Provided entries:

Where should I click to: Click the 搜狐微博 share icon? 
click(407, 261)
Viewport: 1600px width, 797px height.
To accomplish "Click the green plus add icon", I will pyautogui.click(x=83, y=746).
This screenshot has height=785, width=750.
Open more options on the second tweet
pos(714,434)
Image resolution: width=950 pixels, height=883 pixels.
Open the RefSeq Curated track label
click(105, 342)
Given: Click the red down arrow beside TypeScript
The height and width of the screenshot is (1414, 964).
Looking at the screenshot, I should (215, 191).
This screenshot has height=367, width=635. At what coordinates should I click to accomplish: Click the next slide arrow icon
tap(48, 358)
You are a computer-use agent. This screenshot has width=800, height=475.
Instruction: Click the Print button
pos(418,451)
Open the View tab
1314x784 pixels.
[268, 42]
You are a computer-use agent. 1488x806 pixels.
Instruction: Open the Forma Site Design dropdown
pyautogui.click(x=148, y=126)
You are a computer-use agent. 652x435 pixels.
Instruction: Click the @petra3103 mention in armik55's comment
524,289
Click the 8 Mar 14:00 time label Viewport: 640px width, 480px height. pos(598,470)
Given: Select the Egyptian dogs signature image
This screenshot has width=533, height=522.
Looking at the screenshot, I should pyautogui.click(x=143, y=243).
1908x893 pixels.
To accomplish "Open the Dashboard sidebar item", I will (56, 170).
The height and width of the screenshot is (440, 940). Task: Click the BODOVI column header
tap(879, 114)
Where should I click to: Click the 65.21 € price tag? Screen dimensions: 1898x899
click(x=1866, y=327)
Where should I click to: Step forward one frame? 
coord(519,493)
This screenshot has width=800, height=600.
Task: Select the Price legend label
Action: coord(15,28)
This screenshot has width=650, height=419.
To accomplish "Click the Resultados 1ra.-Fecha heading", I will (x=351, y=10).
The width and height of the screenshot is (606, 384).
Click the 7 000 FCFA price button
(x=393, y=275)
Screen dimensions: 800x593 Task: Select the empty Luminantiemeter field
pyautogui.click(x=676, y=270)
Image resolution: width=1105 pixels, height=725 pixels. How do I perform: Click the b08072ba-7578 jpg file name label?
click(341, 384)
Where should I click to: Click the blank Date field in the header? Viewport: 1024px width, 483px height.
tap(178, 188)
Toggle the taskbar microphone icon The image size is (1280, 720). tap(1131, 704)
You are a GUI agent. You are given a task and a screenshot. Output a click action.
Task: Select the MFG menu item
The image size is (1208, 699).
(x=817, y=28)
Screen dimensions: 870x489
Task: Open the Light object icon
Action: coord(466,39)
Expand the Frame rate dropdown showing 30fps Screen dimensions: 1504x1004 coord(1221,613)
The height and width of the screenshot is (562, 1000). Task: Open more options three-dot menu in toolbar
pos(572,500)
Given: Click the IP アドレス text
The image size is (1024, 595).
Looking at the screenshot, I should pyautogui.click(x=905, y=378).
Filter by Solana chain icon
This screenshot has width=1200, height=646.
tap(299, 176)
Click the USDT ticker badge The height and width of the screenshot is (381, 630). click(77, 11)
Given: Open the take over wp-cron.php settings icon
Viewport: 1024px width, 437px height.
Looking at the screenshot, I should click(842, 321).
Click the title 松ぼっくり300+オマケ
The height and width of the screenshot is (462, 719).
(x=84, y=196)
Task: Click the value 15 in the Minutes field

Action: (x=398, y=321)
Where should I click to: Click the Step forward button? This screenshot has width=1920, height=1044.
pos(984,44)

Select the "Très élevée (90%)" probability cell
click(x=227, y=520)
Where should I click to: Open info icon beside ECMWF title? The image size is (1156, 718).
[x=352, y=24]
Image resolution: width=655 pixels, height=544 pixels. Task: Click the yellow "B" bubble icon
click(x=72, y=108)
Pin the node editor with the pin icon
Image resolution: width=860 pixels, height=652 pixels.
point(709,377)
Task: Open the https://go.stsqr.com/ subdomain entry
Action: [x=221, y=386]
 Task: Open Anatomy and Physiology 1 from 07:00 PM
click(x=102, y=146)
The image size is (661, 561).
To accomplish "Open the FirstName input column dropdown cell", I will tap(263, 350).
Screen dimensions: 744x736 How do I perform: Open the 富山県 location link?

Exercise:
Going down the listing above, begin printing at the line with "Image resolution: width=950" and finish with the line with "Toggle the taskbar", exactly as they appear.

Answer for this exercise:
Image resolution: width=950 pixels, height=883 pixels.
Open the RefSeq Curated track label
click(105, 342)
Given: Click the red down arrow beside TypeScript
The height and width of the screenshot is (1414, 964).
Looking at the screenshot, I should (215, 191).
This screenshot has height=367, width=635. At what coordinates should I click to accomplish: Click the next slide arrow icon
tap(48, 358)
You are a computer-use agent. This screenshot has width=800, height=475.
Instruction: Click the Print button
pos(418,451)
Open the View tab
1314x784 pixels.
[268, 42]
You are a computer-use agent. 1488x806 pixels.
Instruction: Open the Forma Site Design dropdown
pyautogui.click(x=148, y=126)
You are a computer-use agent. 652x435 pixels.
Instruction: Click the @petra3103 mention in armik55's comment
524,289
Click the 8 Mar 14:00 time label Viewport: 640px width, 480px height. pos(598,470)
Given: Select the Egyptian dogs signature image
This screenshot has width=533, height=522.
Looking at the screenshot, I should pyautogui.click(x=143, y=243).
1908x893 pixels.
To accomplish "Open the Dashboard sidebar item", I will (56, 170).
The height and width of the screenshot is (440, 940). Task: Click the BODOVI column header
tap(879, 114)
Where should I click to: Click the 65.21 € price tag? Screen dimensions: 1898x899
click(x=1866, y=327)
Where should I click to: Step forward one frame? 
coord(519,493)
This screenshot has width=800, height=600.
Task: Select the Price legend label
Action: coord(15,28)
This screenshot has width=650, height=419.
To accomplish "Click the Resultados 1ra.-Fecha heading", I will (x=351, y=10).
The width and height of the screenshot is (606, 384).
Click the 7 000 FCFA price button
(x=393, y=275)
Screen dimensions: 800x593 Task: Select the empty Luminantiemeter field
pyautogui.click(x=676, y=270)
Image resolution: width=1105 pixels, height=725 pixels. How do I perform: Click the b08072ba-7578 jpg file name label?
click(341, 384)
Where should I click to: Click the blank Date field in the header? Viewport: 1024px width, 483px height.
tap(178, 188)
Toggle the taskbar microphone icon The image size is (1280, 720). tap(1131, 704)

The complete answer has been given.